2023-04-19 15:45:35.291067: W tensorflow/compiler/xla/stream_executor/platform/default/dso_loader.cc:64] Could not load dynamic library 'libnvinfer.so.7'; dlerror: libnvinfer.so.7: cannot open shared object file: No such file or directory
2023-04-19 15:45:35.291207: W tensorflow/compiler/xla/stream_executor/platform/default/dso_loader.cc:64] Could not load dynamic library 'libnvinfer_plugin.so.7'; dlerror: libnvinfer_plugin.so.7: cannot open shared object file: No such file or directory
2023-04-19 15:45:35.291214: W tensorflow/compiler/tf2tensorrt/utils/py_utils.cc:38] TF-TRT Warning: Cannot dlopen some TensorRT libraries. If you would like to use Nvidia GPU with TensorRT, please make sure the missing libraries mentioned above are installed properly
>>> tf.config.list_physical_devices('GPU')
2023-04-19 15:51:31.057174: E tensorflow/compiler/xla/stream_executor/cuda/cuda_driver.cc:267] failed call to cuInit: CUDA_ERROR_UNKNOWN: unknown error
2023-04-19 15:51:31.057202: I tensorflow/compiler/xla/stream_executor/cuda/cuda_diagnostics.cc:169] retrieving CUDA diagnostic information for host: drew-desktop
2023-04-19 15:51:31.057208: I tensorflow/compiler/xla/stream_executor/cuda/cuda_diagnostics.cc:176] hostname: drew-desktop
2023-04-19 15:51:31.057263: I tensorflow/compiler/xla/stream_executor/cuda/cuda_diagnostics.cc:200] libcuda reported version is: 525.105.17
2023-04-19 15:51:31.057281: I tensorflow/compiler/xla/stream_executor/cuda/cuda_diagnostics.cc:204] kernel reported version is: 525.105.17
2023-04-19 15:51:31.057287: I tensorflow/compiler/xla/stream_executor/cuda/cuda_diagnostics.cc:310] kernel version seems to match DSO: 525.105.17
[]

Pytorch errors:

>>> import torch
Traceback (most recent call last):
  File "<stdin>", line 1, in <module>
  File "/home/drew/.local/lib/python3.10/site-packages/torch/__init__.py", line 229, in <module>
    from torch._C import *  # noqa: F403
ImportError: libcudnn.so.8: cannot open shared object file: No such file or directory

Tensorrt errors:

>>> import tensorrt
>>> print(tensorrt.__version__)
8.6.0
>>> assert tensorrt.Builder(tensorrt.Logger())
[04/19/2023-16:02:17] [TRT] [W] Unable to determine GPU memory usage
[04/19/2023-16:02:17] [TRT] [W] Unable to determine GPU memory usage
[04/19/2023-16:02:17] [TRT] [W] CUDA initialization failure with error: 999. Please check your CUDA installation:  http://docs.nvidia.com/cuda/cuda-installation-guide-linux/index.html
Traceback (most recent call last):
  File "<stdin>", line 1, in <module>
TypeError: pybind11::init(): factory function returned nullptr

Note: I have tried a ton of things. That’s not to say I’m unwilling to try a ton more, because I really need to get this to work. But to quickly recap some of the more obvious things I have tried: rebooting, creating export/library paths to files/directories mentioned in error/warning messages, reinstalling and rebooting, docker, venv (conda) and trying a few different tensorflow and pytorch packages that are notorious for working with gpu support. I have Ubuntu 22.04.2 LTS.

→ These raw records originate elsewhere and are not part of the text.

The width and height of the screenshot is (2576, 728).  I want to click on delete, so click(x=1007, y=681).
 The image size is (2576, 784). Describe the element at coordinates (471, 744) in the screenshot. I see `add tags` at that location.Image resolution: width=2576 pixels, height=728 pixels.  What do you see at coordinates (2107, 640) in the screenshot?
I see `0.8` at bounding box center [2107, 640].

The error messages say you have neither cuda nor cudnn installed. You also need to install the exact versions the tensorflow package was built for.

Thanks! After taking your advice, I ended up referencing this compatibility table and following this blog post verbatim. I had been struggling with getting my coding platforms to recognize and use my GPUs for over a week. Problems solved!

This topic was automatically closed 14 days after the last reply. New replies are no longer allowed.